Se a vida estiver “contra” a rede da humanidade sempre poderá nos salvar. Tocante romance de estreia de Rita Ragonese

Duas vidas feridas podem curar-se, pelo menos um pouco, juntas? Existem redes de pequenas-grandes solidariedades, de gestos de cuidado, de afetos transversais imprevisíveis e salvíficos? Podemos encontrá-los, acima de tudo podemos vê-los? O belo responde a essas questões, com o toque delicado e doloroso da literatura Romance de estreia de Rita Ragonese, «Life Against»publicado por Fazi.

As vidas feridas são as, muito diferentes, da jovem Ângela e do velho Umberto.
Ela acaba de ser libertada da prisão, separada de seu filho Martin, expulsa de uma família sobre a qual seu pai despótico, um diácono muito rigoroso e com coração de pedra, vítima de uma ideia de religião punitiva, reina despóticamente, e em fato abandonado pelo filho-família do companheiro, outro império do machismo, onde se pratica a exploração e a prevaricação; ele foi culpado, muitos anos antes, de uma culpa que o separava de sua amada família e do resto do mundo.

Eles vivem à margem, Angela com a energia tumultuada de uma jovem mortificada, lutando desesperadamente para voltar à superfície, aceitando relutantemente a ajuda e o controle dos serviços sociais; Umberto trancou-se numa solidão construída com dolorosa obstinação e misturada com álcool.

O cenário é uma Veneza surpreendente vista do outro lado: não rendas na água, mas crostas de cimento apoiadas no cinza; não as cúpulas, mas as chaminés.

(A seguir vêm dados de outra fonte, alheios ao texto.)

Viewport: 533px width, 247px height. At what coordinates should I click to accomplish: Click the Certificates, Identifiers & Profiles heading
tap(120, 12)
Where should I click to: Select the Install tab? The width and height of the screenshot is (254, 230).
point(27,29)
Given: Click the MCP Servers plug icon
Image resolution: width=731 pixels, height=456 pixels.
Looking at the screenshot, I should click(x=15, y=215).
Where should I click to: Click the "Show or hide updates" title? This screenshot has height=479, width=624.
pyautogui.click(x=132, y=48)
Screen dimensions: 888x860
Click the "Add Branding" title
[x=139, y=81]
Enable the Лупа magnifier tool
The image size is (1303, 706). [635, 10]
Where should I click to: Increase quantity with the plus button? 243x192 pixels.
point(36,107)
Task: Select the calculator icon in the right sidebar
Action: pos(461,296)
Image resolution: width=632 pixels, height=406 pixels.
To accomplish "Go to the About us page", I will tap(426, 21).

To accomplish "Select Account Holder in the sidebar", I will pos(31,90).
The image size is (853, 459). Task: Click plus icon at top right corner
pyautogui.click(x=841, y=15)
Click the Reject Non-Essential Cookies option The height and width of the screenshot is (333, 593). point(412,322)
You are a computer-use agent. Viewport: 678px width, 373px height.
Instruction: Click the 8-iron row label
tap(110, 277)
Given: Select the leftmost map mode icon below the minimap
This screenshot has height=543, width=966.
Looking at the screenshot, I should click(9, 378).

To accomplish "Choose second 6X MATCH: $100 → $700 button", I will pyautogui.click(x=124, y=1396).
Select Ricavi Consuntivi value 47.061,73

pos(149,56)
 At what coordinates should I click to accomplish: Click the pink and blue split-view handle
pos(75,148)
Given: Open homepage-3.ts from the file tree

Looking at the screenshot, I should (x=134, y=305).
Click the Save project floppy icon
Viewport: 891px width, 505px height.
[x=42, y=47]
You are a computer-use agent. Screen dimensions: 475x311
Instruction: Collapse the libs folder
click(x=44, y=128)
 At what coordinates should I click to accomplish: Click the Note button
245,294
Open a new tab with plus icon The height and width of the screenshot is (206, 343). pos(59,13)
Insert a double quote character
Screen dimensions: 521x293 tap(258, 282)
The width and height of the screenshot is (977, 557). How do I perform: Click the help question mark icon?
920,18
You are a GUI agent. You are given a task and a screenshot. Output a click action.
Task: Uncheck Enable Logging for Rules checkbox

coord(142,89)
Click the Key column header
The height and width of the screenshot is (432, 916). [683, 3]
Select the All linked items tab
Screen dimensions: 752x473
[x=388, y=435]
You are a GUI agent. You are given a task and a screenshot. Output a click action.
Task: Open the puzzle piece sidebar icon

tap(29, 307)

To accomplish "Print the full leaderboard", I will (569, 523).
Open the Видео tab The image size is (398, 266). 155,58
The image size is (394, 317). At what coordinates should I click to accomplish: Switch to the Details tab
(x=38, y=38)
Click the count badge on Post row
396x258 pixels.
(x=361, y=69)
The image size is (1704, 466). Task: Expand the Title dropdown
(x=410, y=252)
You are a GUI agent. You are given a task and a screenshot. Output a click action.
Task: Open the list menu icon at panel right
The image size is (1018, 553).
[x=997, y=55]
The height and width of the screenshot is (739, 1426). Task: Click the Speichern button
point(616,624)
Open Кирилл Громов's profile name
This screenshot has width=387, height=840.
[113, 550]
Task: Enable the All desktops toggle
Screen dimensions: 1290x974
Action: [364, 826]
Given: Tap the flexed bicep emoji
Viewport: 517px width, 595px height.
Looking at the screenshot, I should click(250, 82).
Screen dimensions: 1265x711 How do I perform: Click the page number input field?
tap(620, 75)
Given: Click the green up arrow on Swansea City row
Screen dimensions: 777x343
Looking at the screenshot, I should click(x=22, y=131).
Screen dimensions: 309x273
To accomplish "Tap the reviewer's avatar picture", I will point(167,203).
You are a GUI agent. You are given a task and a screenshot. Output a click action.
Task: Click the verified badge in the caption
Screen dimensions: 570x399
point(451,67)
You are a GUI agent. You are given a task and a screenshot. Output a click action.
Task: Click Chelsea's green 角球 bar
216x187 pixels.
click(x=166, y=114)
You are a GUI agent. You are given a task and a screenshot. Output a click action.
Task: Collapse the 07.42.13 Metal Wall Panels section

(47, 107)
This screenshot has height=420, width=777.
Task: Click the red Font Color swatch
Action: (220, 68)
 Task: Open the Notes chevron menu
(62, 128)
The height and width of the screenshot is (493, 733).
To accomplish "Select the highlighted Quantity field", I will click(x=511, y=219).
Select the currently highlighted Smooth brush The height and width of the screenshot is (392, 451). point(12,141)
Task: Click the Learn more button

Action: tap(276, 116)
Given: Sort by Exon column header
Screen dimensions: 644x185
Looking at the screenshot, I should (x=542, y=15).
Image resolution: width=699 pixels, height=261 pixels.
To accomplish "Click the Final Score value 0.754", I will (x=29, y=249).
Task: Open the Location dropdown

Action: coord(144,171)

E as vidinhas que os turistas nunca conhecerão (mas eles também, coitados, «apesar dos seus esforços nunca tocarão a alma de Veneza»…). Uma cidade amada, caminhava em sua sombra úmida com olhar amoroso: a autora é filha de sicilianos, cuja vida levou muito longee agora vive no Veneto, e decidiu escolher o lugar mais ousado para a história que nos conta, num local distante do esplendor internacional de Veneza. Mas em outro lugar é o lugar, por definição de Ângela (“Tudo lhe parece uma prisão agora: todos os lugares, os dela, unidos por algo privador”), de Umberto (“Seu lugar é fora. Do mundo, das coisas da vida “).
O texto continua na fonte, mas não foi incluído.